[Task input Boundary: Start]

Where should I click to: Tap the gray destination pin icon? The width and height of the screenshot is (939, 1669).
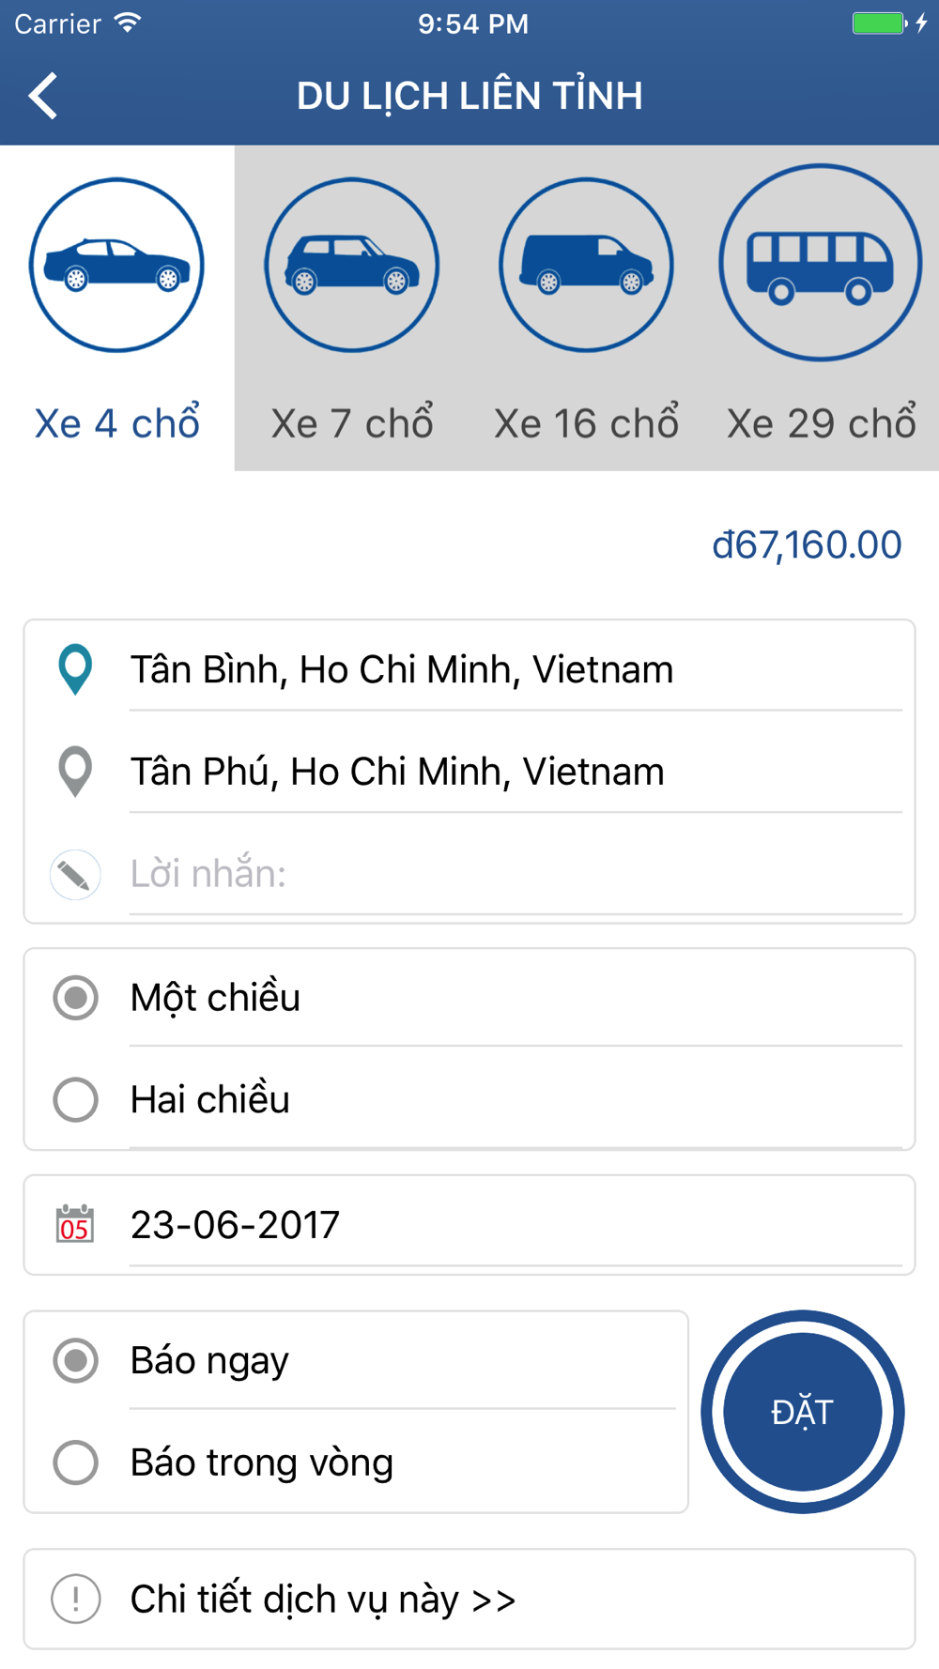click(x=75, y=772)
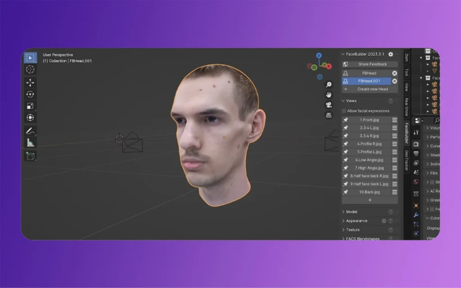This screenshot has width=461, height=288.
Task: Click the camera view icon in viewport
Action: point(329,105)
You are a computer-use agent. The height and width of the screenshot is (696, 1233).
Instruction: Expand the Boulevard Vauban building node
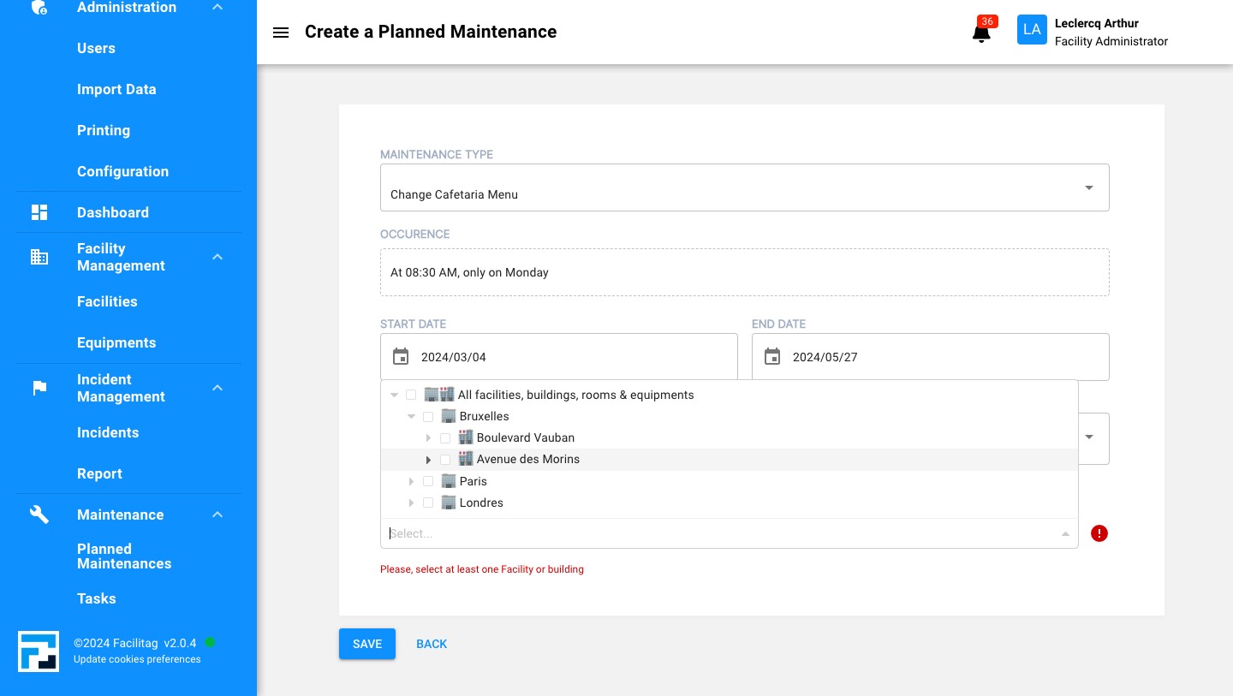[x=428, y=438]
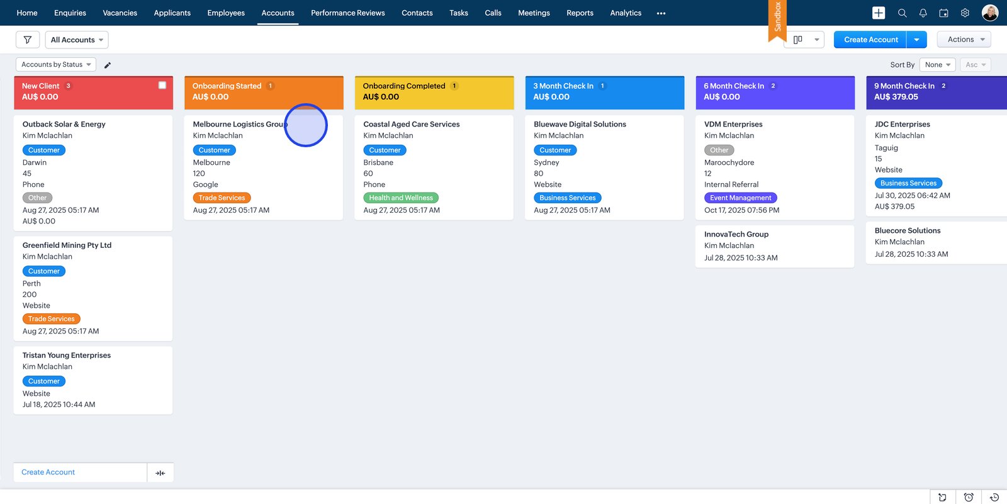Switch to the Performance Reviews tab

347,13
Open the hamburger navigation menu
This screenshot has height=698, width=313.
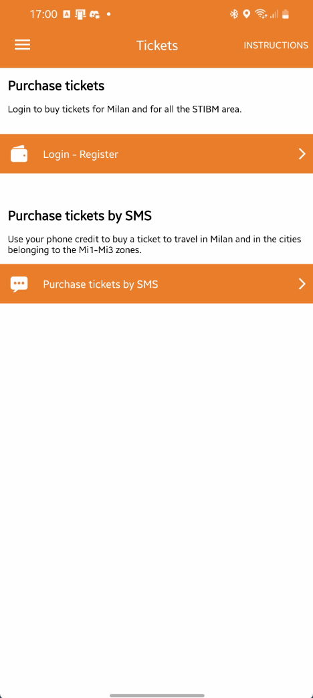22,45
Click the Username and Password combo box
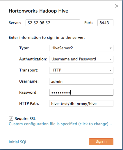 click(81, 59)
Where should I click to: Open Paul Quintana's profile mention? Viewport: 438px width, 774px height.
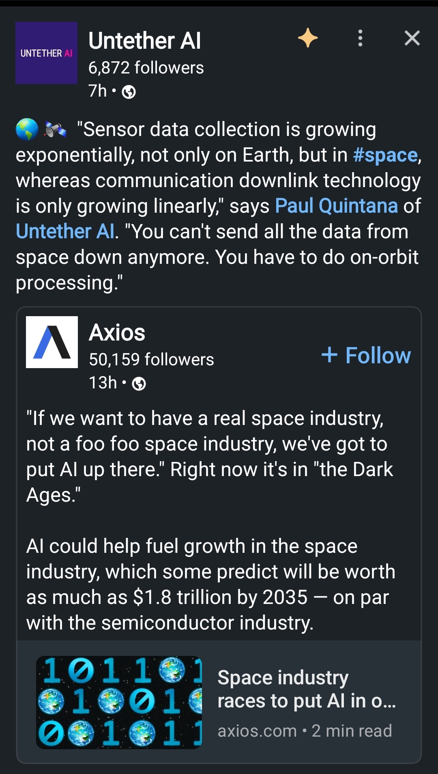336,206
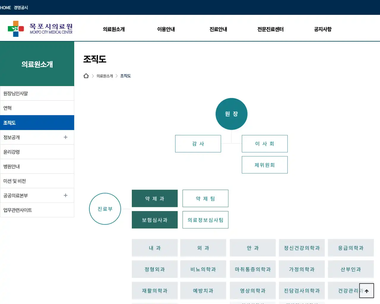The image size is (380, 304).
Task: Select 미션 및 비전 in the sidebar
Action: pos(14,181)
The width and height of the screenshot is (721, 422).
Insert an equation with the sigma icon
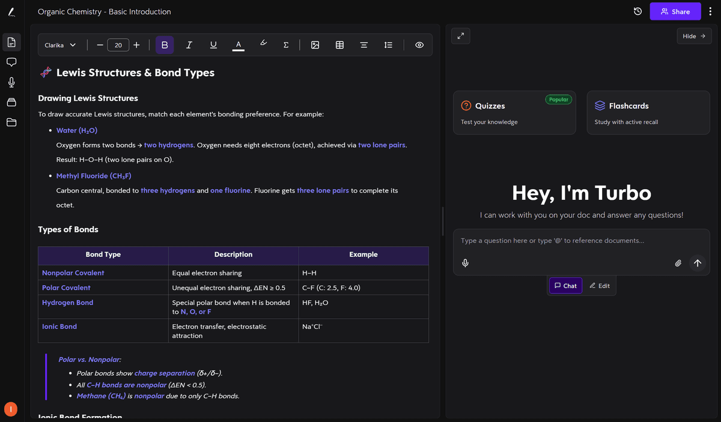(285, 44)
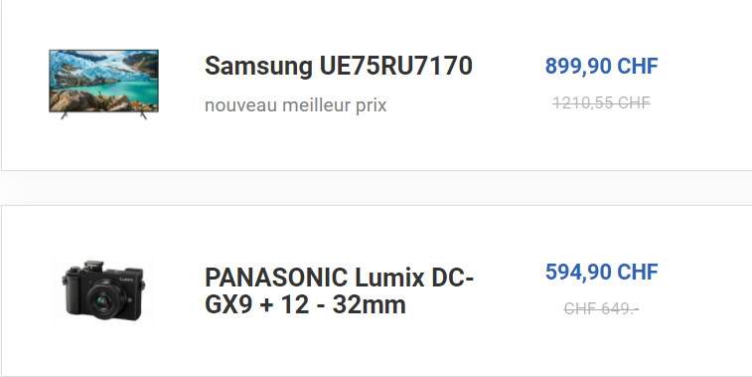The width and height of the screenshot is (752, 377).
Task: Click the "nouveau meilleur prix" subtitle
Action: tap(295, 105)
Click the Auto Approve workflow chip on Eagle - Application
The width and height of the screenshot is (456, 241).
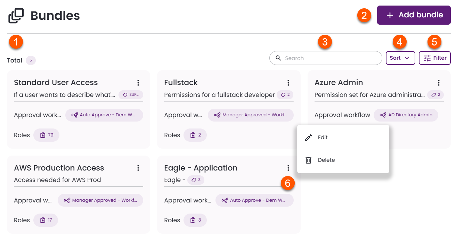(x=254, y=200)
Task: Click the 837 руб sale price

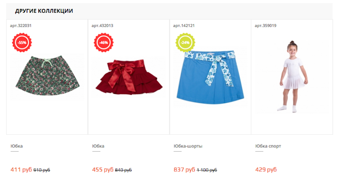Action: [184, 170]
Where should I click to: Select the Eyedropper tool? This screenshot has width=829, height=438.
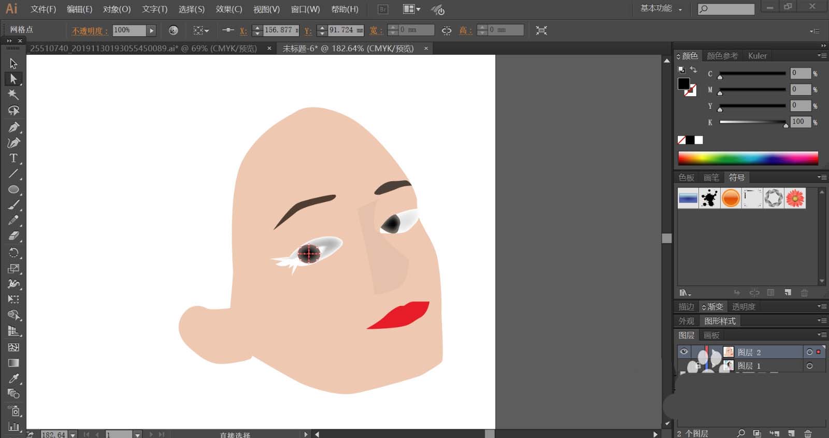(x=13, y=378)
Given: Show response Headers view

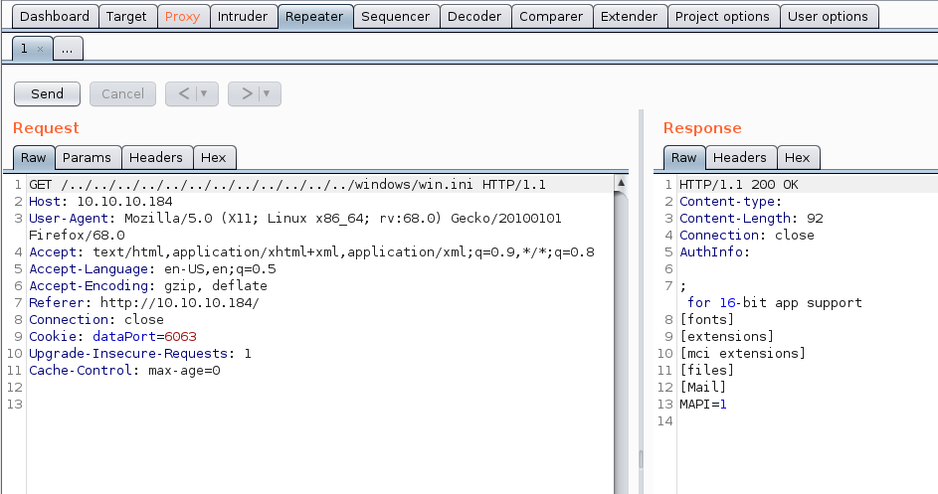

[Task input Boundary: End]

Restate word for word the lines beginning with the one that contains "Task: Click the 837 руб sale price" and ending with the last line of the listing; pictures stay out.

Result below:
Task: Click the 837 руб sale price

Action: [184, 170]
Where should I click to: Select the Eyedropper tool? This screenshot has width=829, height=438.
(x=13, y=378)
Given: Show response Headers view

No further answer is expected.